Putting the New Learner to the Test

The researchers tested SVDHLA in a variety of computer-simulated worlds. Some had fixed reward patterns; others changed unpredictably over time or punished frequently repeated choices. Across these scenarios, the new approach consistently earned more total reward and suffered less regret—that is, lost opportunity compared with an ideal decision-maker—than both the original model and a more recent hybrid variant. The key advantage is that SVDHLA can discover on its own whether it should behave cautiously or boldly, and adjust that stance as conditions change. Even in challenging cases with many possible actions and only one or two good ones, the system quickly settled into a useful range of depths instead of endlessly tinkering with its structure.

From Queues and Traffic to Neural Networks

To show that this is not just a toy improvement, the authors applied SVDHLA to two practical problems. First, they used it to decide which queue a server should handle next in a simulated computer system where tasks arrive and finish at uneven rates. Here, the adaptive depth helped the scheduler keep average waiting times lower than both traditional learning automata and popular bandit-style algorithms such as softmax, upper confidence bounds, and Thompson sampling. Second, they used SVDHLA as a controller for dropout in a neural network—the technique of randomly turning off units during training to avoid overfitting. Instead of using a fixed dropout rate, SVDHLA learned, batch by batch, whether to increase, decrease, or maintain the dropout level based on how the loss changed. This adaptive dropout produced slightly higher accuracy and more stable results on the MNIST digit-recognition task than an earlier learning-automaton-based controller.

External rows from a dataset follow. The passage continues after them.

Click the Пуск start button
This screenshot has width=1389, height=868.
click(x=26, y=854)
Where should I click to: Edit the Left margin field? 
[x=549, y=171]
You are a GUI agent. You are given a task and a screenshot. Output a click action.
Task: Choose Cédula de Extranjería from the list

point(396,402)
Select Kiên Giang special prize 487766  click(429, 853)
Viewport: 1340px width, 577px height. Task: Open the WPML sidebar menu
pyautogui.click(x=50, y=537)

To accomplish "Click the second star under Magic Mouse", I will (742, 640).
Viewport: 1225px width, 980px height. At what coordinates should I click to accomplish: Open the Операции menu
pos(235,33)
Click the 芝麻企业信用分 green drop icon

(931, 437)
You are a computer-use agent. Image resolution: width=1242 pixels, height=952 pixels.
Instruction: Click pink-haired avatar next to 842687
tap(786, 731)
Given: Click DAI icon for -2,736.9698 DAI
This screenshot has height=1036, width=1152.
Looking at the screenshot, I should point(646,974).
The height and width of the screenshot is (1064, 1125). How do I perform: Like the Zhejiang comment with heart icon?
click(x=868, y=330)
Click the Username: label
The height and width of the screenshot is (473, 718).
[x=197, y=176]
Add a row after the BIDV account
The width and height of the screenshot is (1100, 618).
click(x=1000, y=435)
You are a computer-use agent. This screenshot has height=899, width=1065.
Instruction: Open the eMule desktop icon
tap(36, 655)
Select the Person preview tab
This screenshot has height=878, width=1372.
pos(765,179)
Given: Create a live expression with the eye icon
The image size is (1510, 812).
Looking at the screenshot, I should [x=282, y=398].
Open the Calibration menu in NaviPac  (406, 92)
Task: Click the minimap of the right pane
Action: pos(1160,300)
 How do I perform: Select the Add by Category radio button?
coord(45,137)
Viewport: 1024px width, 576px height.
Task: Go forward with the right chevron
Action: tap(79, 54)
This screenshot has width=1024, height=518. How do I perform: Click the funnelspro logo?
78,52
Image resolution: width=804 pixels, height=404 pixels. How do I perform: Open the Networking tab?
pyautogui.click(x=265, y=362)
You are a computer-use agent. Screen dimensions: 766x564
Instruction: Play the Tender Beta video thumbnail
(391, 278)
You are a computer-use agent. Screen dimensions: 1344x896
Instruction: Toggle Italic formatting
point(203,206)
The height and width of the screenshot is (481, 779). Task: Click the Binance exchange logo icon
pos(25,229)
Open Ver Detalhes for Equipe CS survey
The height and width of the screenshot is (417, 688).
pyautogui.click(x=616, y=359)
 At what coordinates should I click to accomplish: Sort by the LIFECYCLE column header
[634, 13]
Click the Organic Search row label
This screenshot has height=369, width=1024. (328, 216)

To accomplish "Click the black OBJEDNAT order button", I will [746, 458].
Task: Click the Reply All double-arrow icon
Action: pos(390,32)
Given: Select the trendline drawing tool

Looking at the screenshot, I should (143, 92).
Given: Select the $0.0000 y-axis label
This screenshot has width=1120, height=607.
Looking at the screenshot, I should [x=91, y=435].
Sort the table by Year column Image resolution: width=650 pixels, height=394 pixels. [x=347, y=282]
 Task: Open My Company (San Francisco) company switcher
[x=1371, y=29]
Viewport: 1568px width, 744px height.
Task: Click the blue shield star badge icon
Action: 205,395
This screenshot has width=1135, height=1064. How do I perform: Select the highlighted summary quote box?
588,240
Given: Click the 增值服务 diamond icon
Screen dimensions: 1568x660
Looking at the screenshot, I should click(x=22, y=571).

What This Means for Smarter Learning Systems

In everyday terms, SVDHLA gives a trial-and-error learner a self-tuning sense of how stubborn it should be. Rather than relying on a human engineer to guess the right balance between trying new options and sticking with old ones, the system measures its own successes and failures and adjusts its persistence accordingly. The study shows that this simple extra layer of adaptation can improve performance in static and changing environments alike, and can plug into larger systems such as queue managers and neural networks. Looking ahead, similar ideas could help many other learning methods automatically calibrate how quickly they change their minds, making artificial decision-makers both more robust and easier to deploy.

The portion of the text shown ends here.